● **WORK REQUEST**
Please echo the rows word for word, from the first row through the one containing "I want to click on study-label-mima2015: Mima2015, so".

● **Stored data**
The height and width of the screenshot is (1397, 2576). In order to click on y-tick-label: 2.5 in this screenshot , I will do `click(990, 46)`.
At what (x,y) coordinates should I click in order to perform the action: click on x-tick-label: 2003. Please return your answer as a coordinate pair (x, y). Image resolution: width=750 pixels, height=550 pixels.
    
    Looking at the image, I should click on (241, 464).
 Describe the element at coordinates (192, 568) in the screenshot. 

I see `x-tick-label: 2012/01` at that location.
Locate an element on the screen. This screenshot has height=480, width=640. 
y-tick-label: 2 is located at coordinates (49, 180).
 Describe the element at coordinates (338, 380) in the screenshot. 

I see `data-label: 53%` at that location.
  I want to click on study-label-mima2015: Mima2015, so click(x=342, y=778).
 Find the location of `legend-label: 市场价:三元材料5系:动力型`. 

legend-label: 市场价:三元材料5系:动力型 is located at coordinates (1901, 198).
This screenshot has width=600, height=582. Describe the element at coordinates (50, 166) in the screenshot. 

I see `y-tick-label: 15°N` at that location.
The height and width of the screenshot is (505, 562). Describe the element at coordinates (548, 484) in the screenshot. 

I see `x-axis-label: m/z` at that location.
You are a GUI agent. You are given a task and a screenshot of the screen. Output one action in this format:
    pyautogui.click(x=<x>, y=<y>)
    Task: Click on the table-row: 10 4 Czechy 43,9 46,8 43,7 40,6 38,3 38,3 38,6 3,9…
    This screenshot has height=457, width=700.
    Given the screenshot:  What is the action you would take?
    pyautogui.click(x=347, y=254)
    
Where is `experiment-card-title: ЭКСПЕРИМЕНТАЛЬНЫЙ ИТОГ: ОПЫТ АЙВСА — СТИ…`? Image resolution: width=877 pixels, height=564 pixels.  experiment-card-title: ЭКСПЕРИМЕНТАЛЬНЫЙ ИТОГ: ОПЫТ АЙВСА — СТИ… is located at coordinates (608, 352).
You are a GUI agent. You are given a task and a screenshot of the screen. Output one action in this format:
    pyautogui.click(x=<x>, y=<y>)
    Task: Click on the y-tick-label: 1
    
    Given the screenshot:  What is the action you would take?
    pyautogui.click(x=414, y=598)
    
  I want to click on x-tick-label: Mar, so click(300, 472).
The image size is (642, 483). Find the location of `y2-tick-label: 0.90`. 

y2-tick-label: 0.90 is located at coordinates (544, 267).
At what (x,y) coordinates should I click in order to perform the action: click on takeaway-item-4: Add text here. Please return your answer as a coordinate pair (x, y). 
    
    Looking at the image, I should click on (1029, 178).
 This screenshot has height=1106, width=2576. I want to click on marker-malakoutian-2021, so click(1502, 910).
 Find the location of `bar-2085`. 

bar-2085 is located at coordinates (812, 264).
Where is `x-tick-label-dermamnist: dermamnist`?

● **ANSWER AREA**
The height and width of the screenshot is (1397, 2576). In order to click on y-tick-label: 2.5 in this screenshot , I will do `click(990, 46)`.
At what (x,y) coordinates should I click in order to perform the action: click on x-tick-label: 2003. Please return your answer as a coordinate pair (x, y). Image resolution: width=750 pixels, height=550 pixels.
    
    Looking at the image, I should click on (241, 464).
 Describe the element at coordinates (192, 568) in the screenshot. 

I see `x-tick-label: 2012/01` at that location.
Locate an element on the screen. This screenshot has height=480, width=640. 
y-tick-label: 2 is located at coordinates (49, 180).
 Describe the element at coordinates (338, 380) in the screenshot. 

I see `data-label: 53%` at that location.
  I want to click on study-label-mima2015: Mima2015, so click(x=342, y=778).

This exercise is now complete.